Prayer

The coronation of the King, and the relief from business which an event so auspicious afforded, induced our brethren in the city of E—to spend the holiday in prayer to God.

It was proposed that four meetings should be held on the coronation day itself, and that, as many would be free for the day following, similar meetings should be held on it also. The coronation had to be deferred, as we all know, on account of His Majesty’s very serious illness, and the holiday was accordingly cancelled; nevertheless the meetings, though reduced in numbers, and altered in part by the sorrow which had befallen the royal household, were carried on.

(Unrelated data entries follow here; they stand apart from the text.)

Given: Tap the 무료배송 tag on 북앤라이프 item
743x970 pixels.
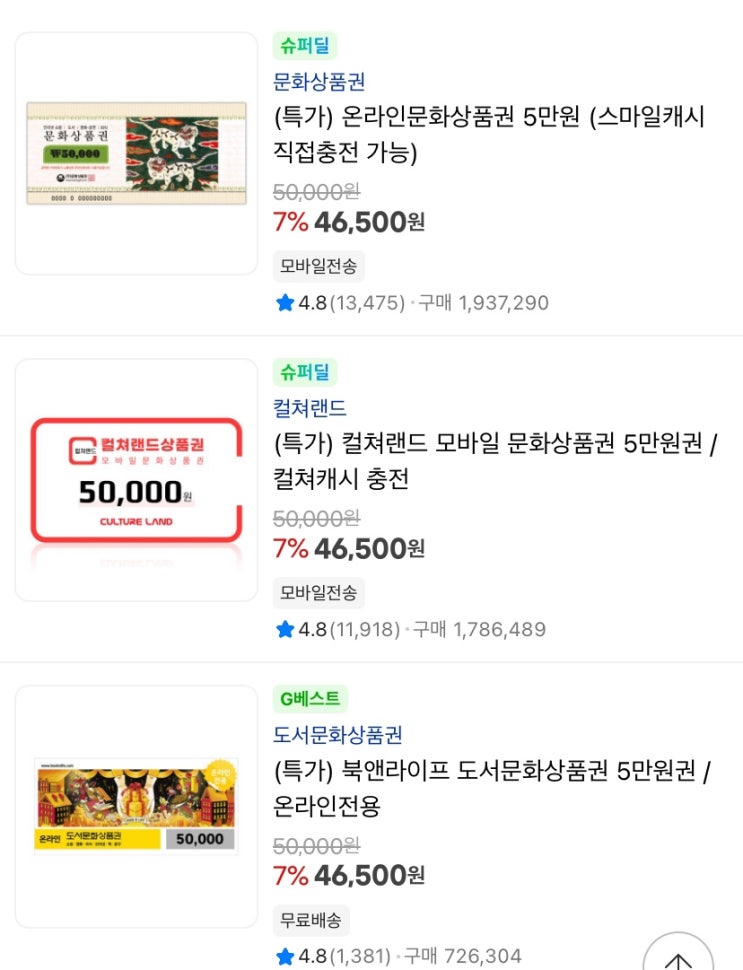Looking at the screenshot, I should 311,920.
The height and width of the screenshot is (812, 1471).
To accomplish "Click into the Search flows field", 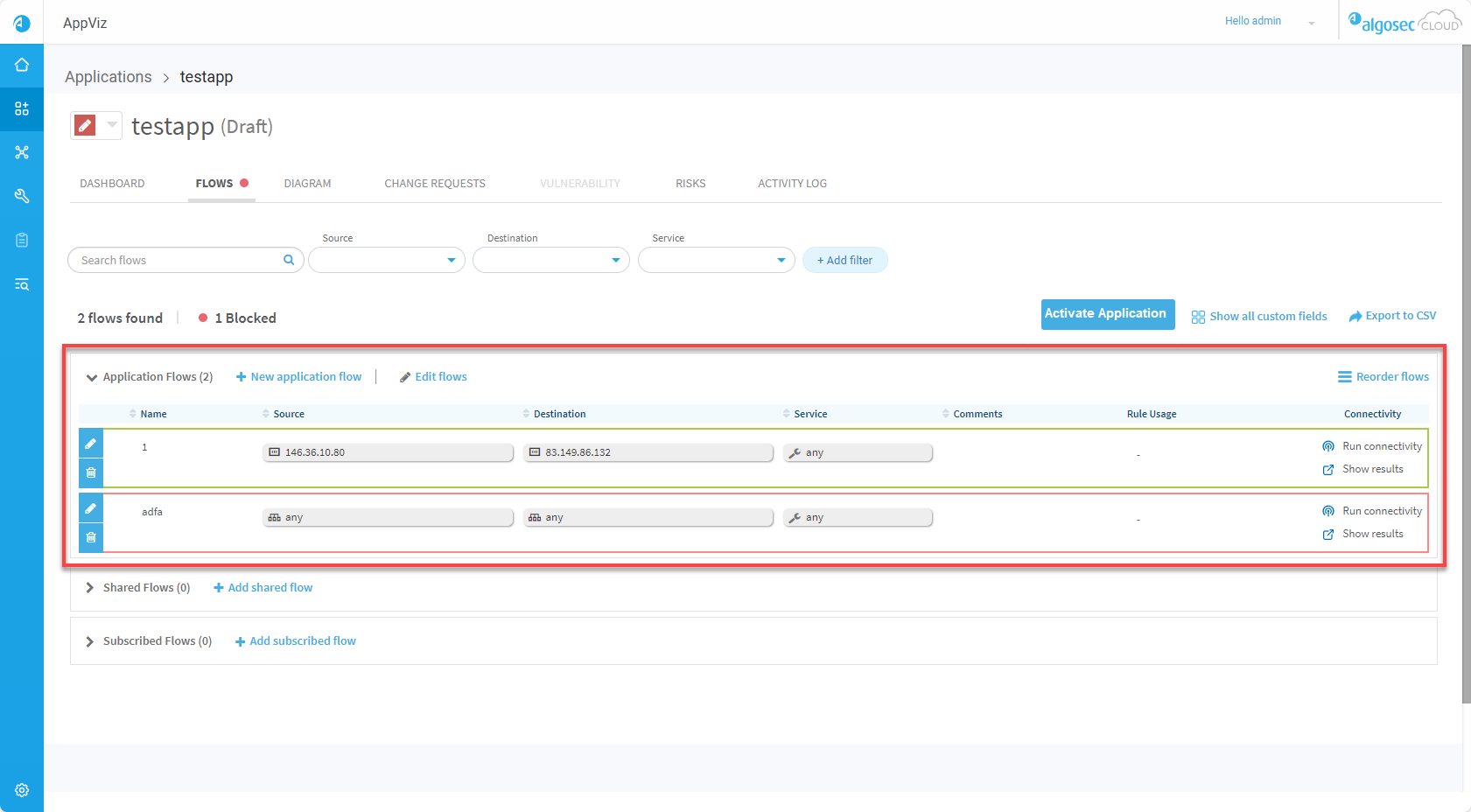I will 175,260.
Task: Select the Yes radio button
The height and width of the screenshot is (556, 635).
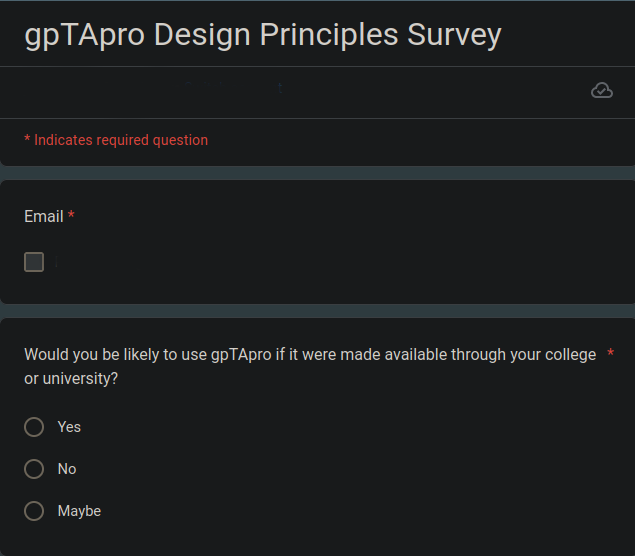Action: tap(34, 427)
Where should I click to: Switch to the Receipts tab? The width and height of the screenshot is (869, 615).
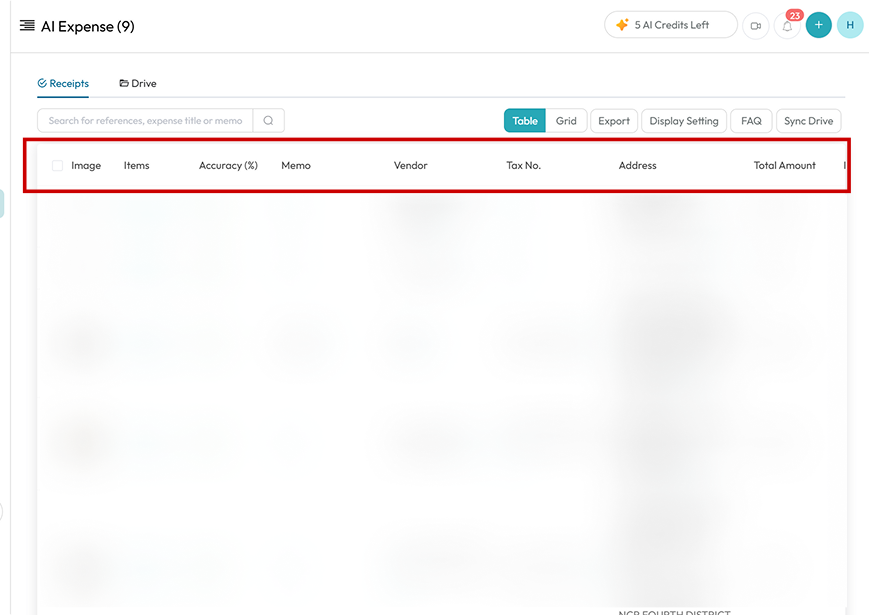click(x=63, y=84)
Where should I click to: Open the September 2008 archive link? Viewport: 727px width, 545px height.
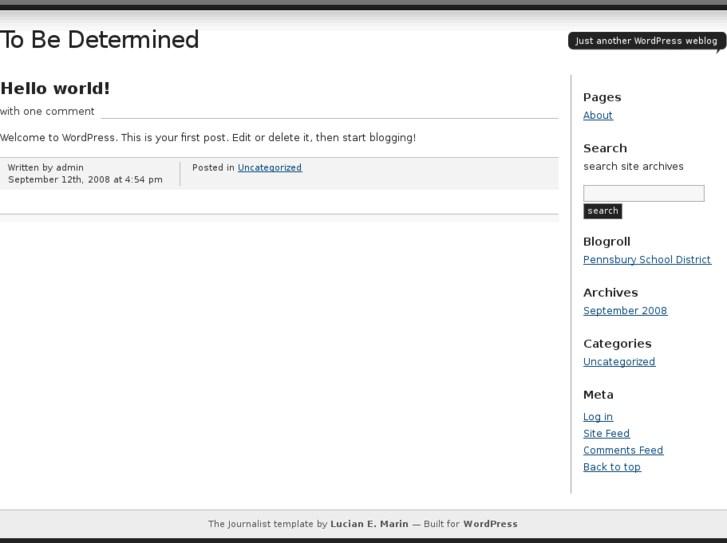point(625,311)
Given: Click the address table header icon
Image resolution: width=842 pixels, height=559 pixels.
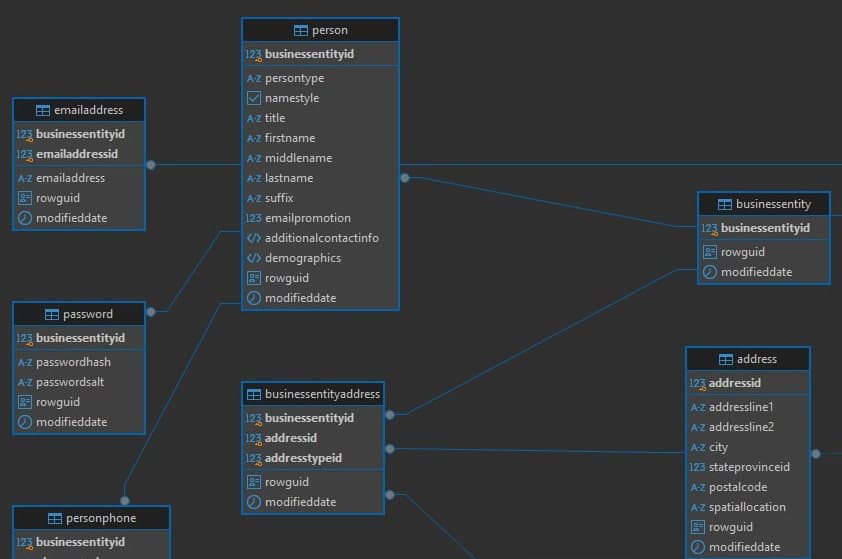Looking at the screenshot, I should point(726,359).
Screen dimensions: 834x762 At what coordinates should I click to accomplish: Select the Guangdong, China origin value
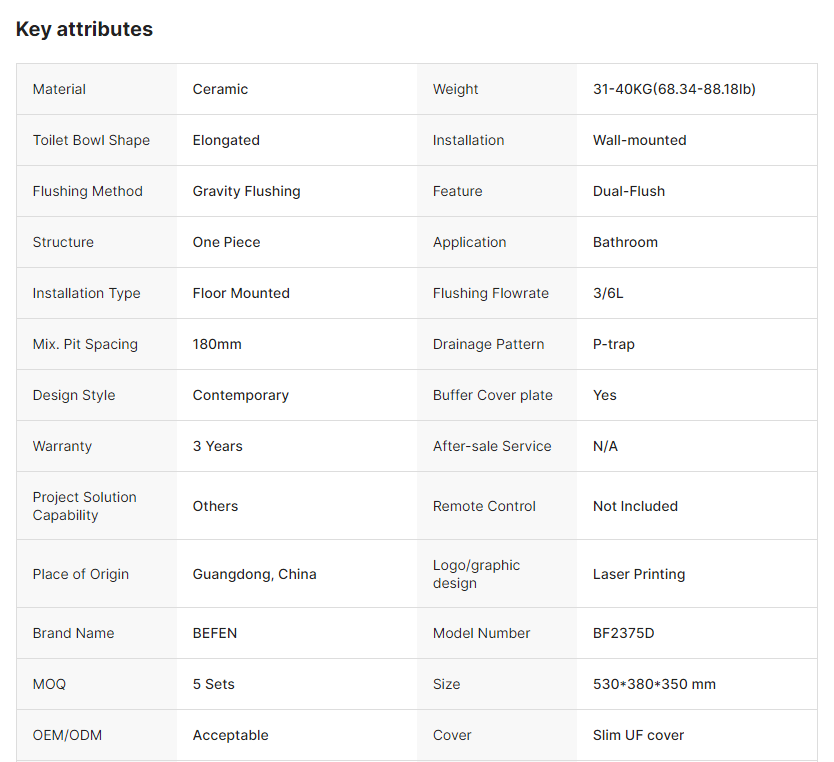pos(254,574)
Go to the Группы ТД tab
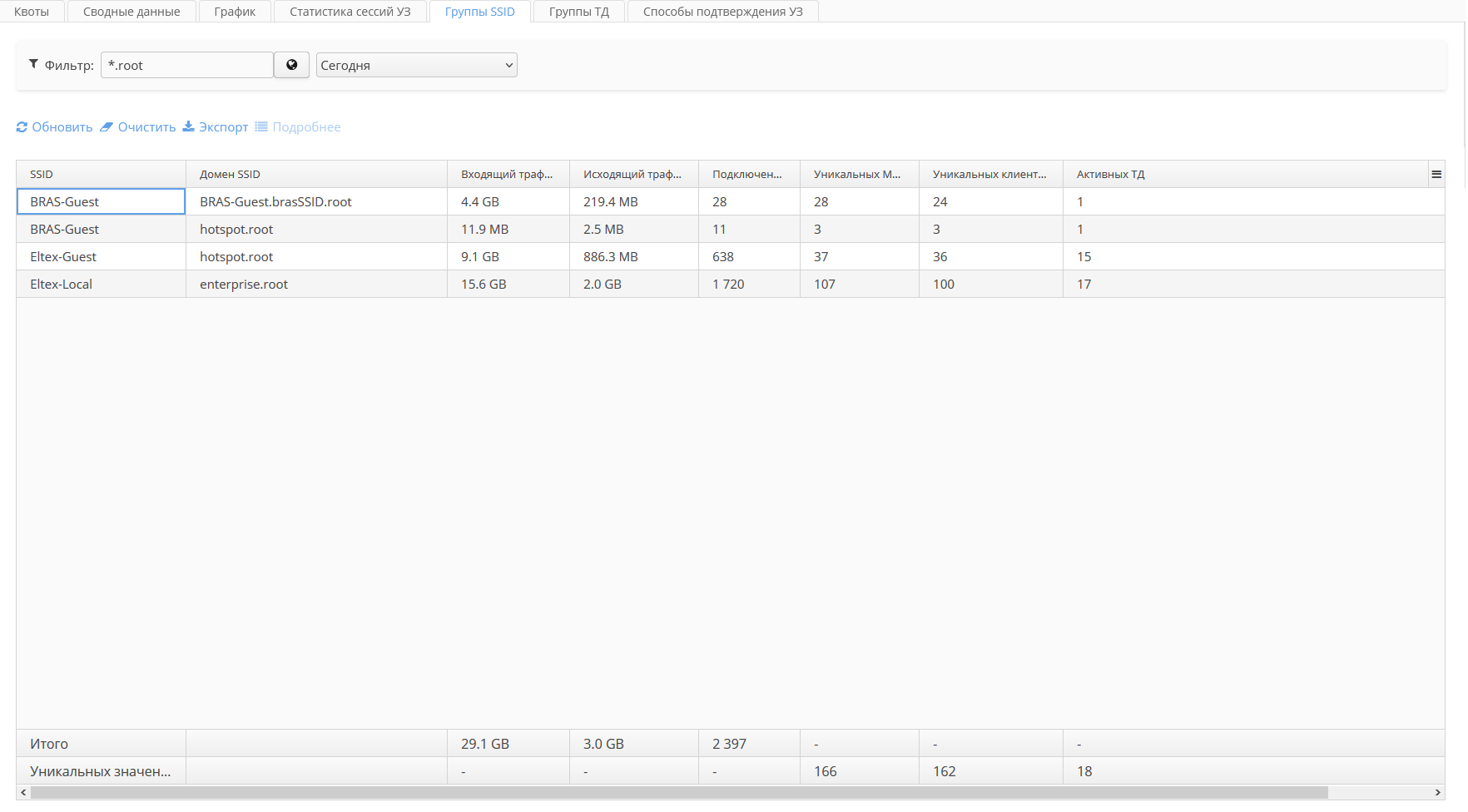This screenshot has height=812, width=1468. pos(578,12)
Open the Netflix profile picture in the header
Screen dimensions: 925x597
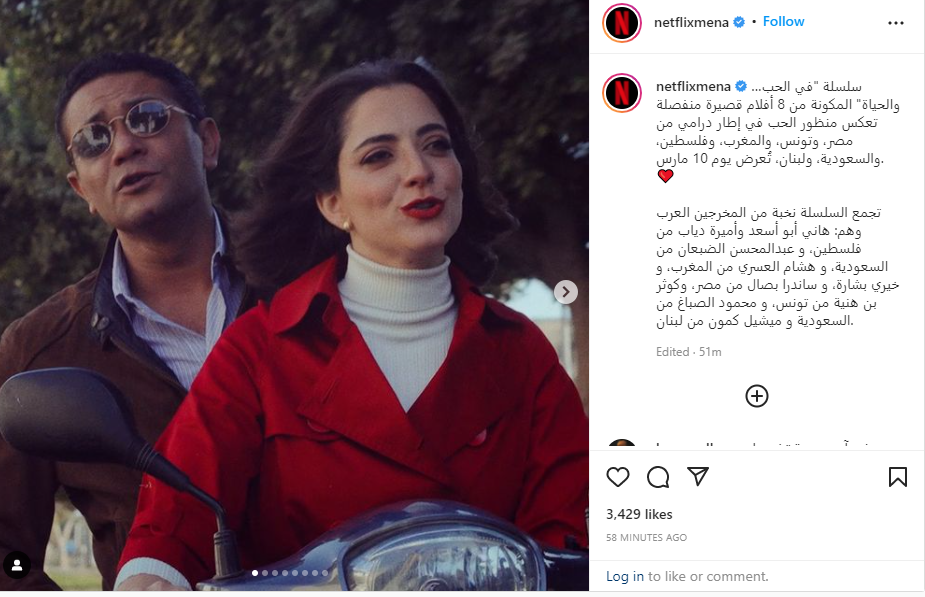[x=622, y=23]
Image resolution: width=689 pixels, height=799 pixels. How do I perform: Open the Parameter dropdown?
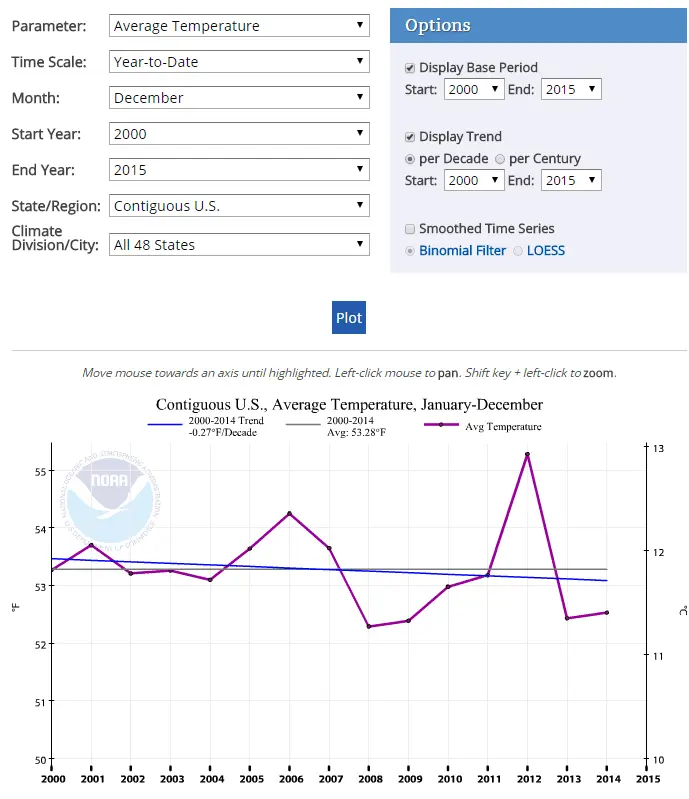point(239,26)
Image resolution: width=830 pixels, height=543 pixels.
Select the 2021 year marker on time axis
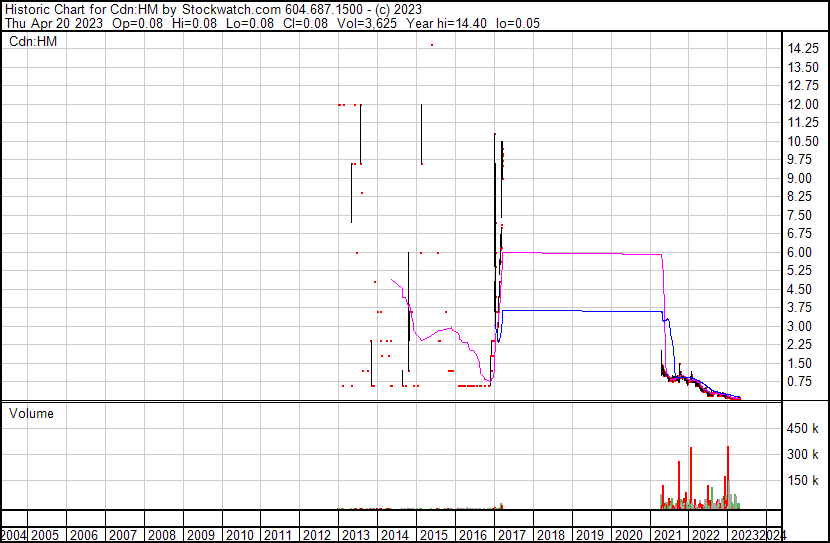[x=667, y=535]
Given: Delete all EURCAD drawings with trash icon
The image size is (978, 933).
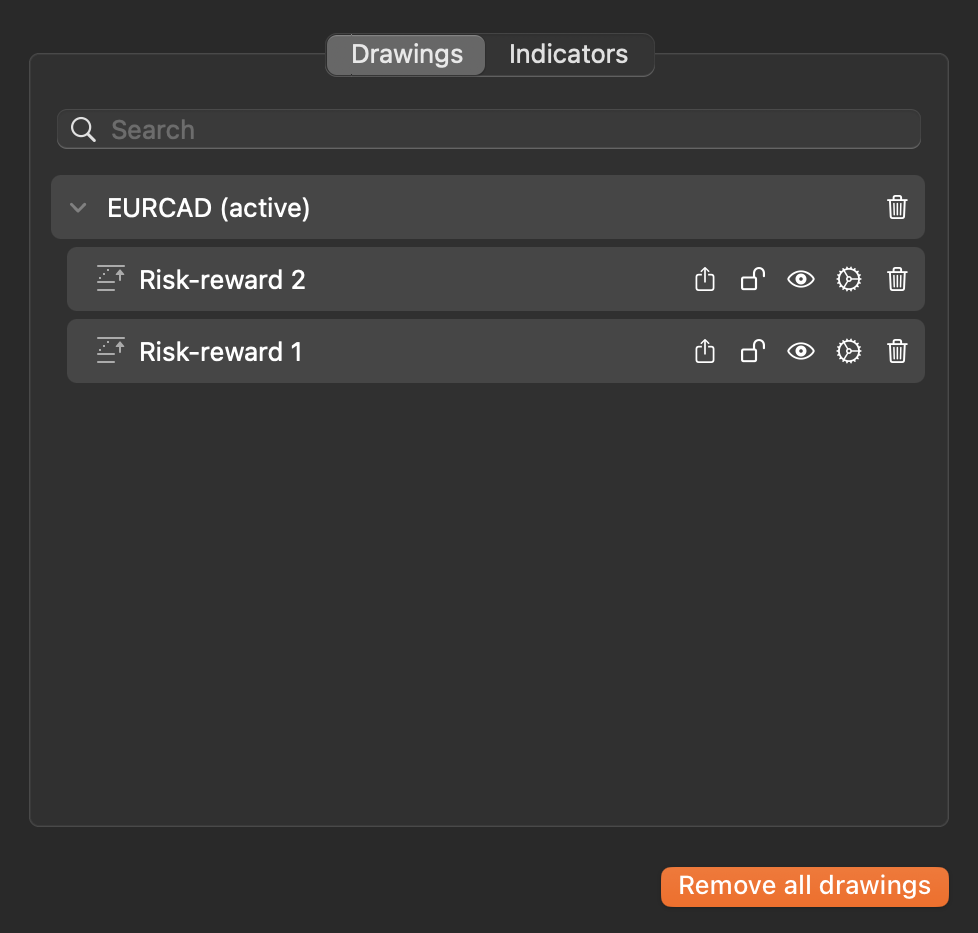Looking at the screenshot, I should pyautogui.click(x=897, y=207).
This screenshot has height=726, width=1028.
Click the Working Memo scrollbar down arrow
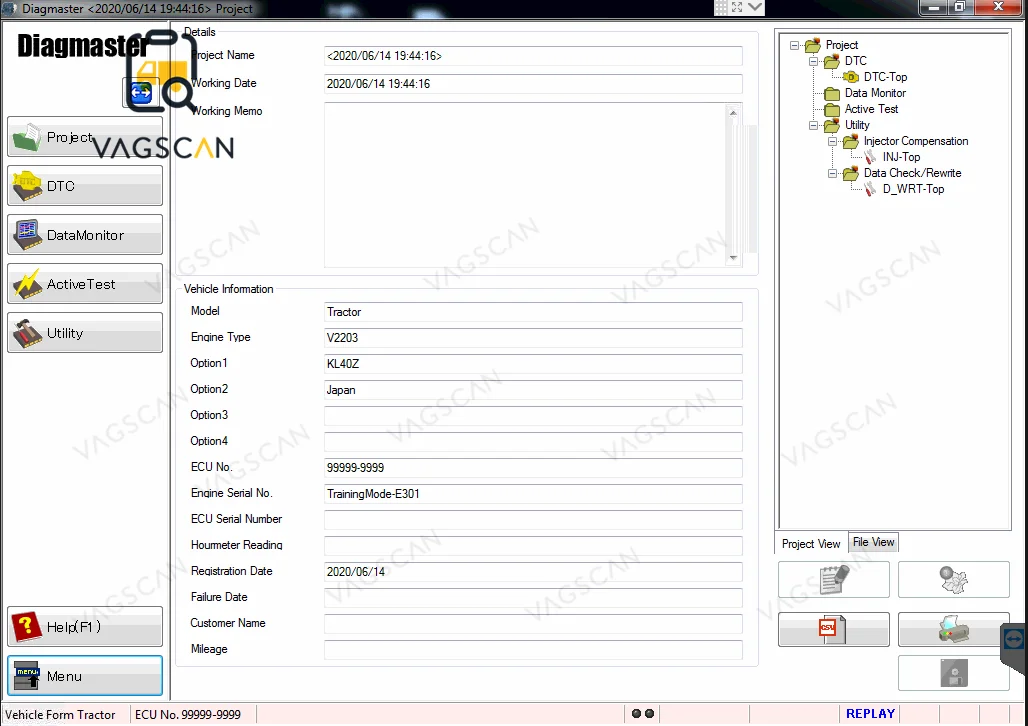tap(733, 258)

Prayer was made for the suffering monarch, his royal consort and family, and then we turned in supplication and intercession to God for the Church in this day of general unfaithfulness and Laodicean pride, that He might grant a spirit of humility and truth and love, and that, as the result of confession of sin and failure, we might be marked by more self-denial and devotedness to our Lord Jesus Christ.

Prayer, too, was made for the spread of the gospel in all lands, and for the servants of Christ, whether gifted as evangelists, pastors, or teachers, that grace might richly sustain them all, and that Christ might be glorified in them.

Now, in these petitions there was nothing new. They were the old but all-important requests of almost every meeting convened for prayer; yet the pleading of them, in the peculiar circumstances of the moment, as well as the long-continued and divinely sustained exercise, were exceedingly happy.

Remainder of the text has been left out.